Building a foundation model takes tremendous amounts of data. In the coming year, I hope we’ll enable models to learn more from less data.
The AI community has achieved remarkable success by scaling up transformers and datasets. But this approach may be reaching a point of diminishing returns — an increasingly widespread belief among the pretraining community as they try to train next-generation models. In any case, the current approach poses practical problems. Training huge models on huge datasets consumes huge amounts of time and energy, and we’re running out of new sources of data for training large models.
The fact is, current models consume much more data than humans require for learning. We’ve known this for a while, but we’ve ignored it due to the amazing effectiveness of scaling. It takes trillions of tokens to train a model but orders of magnitude less for a human to become a reasonably intelligent being. So there’s a difference in sample efficiency between our best models and humans.
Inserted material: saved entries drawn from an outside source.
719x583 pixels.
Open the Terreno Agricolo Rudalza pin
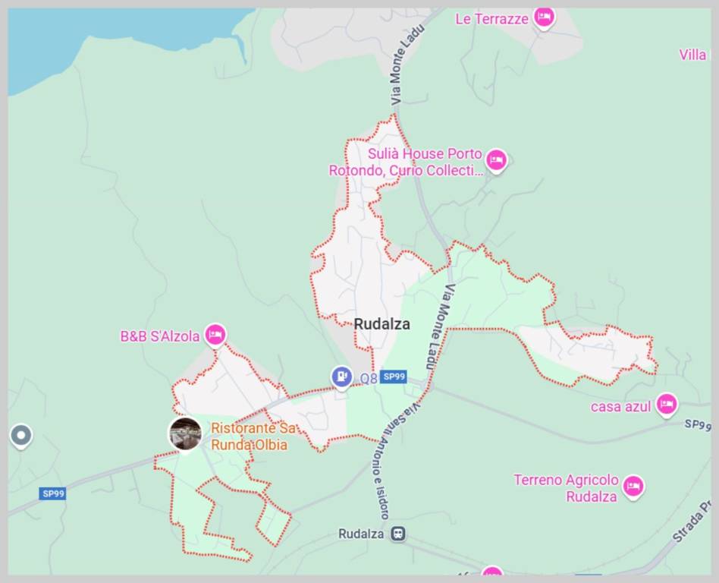(x=634, y=487)
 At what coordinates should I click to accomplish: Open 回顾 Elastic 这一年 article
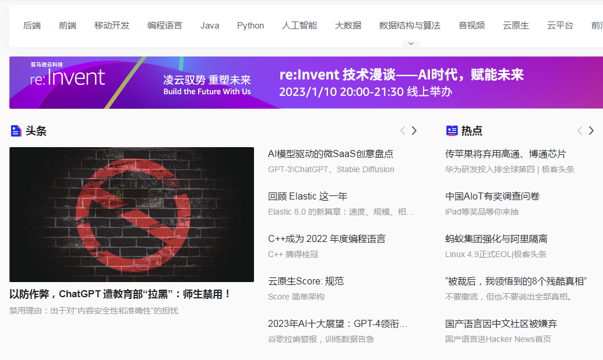pyautogui.click(x=308, y=197)
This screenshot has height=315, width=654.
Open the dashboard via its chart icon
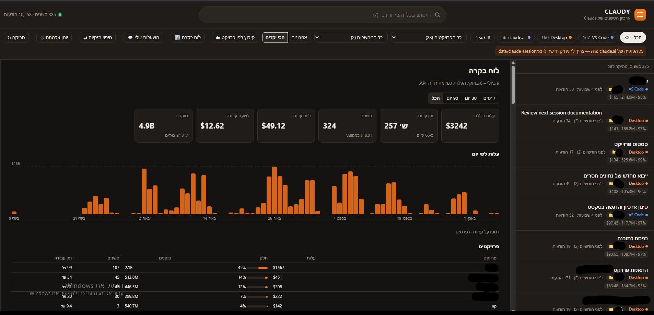coord(177,37)
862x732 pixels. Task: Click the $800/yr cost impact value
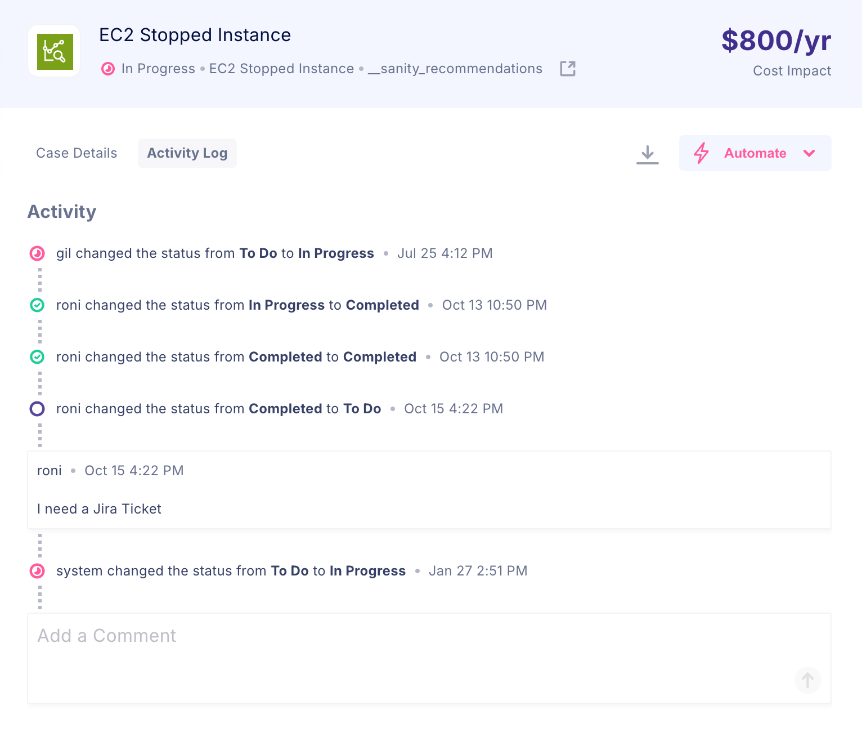click(x=776, y=41)
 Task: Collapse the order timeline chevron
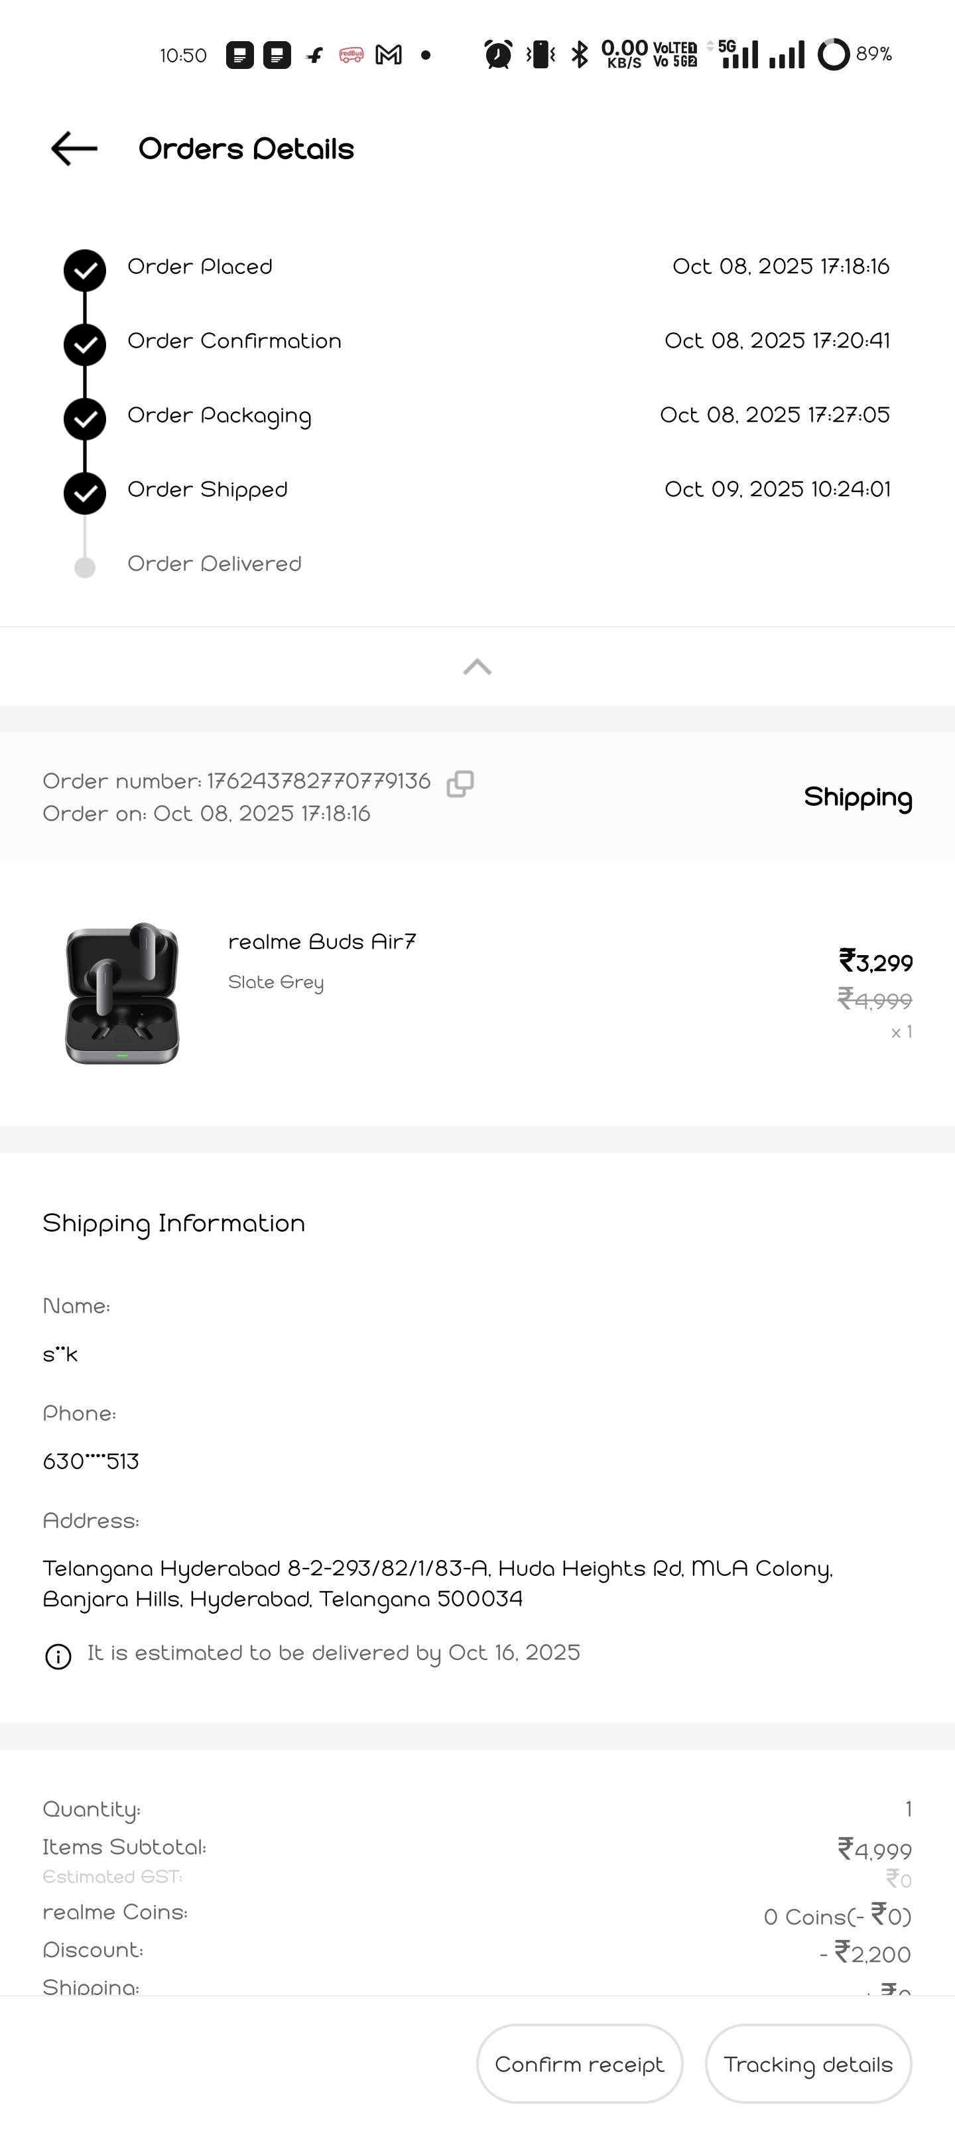pyautogui.click(x=477, y=667)
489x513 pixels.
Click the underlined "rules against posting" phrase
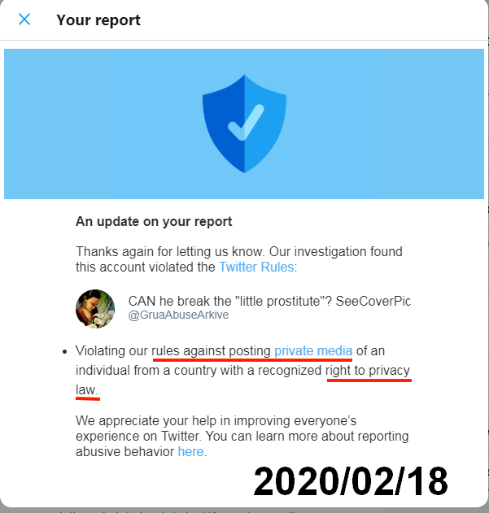click(x=211, y=351)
Human learning shows that there’s a learning algorithm, objective function, architecture, or a combination thereof that can learn more sample-efficiently than current models.
One of the keys to solving this problem is enabling models to produce higher-level abstractions and filter out noise. I believe this concept, and thus the general problem of data efficiency, is related to several other current problems in AI:
- Data curation: We know that the specific data we use to train our models is extremely important. It’s an open secret that most of the work that goes into training foundation models these days is about the data, not the architecture. Why is this? I think it’s related to the fact that our models don’t learn efficiently. We have to do the work ahead of time to prepare the data for a model, which may hinder the core potential of AI as an automatic process for learning from data.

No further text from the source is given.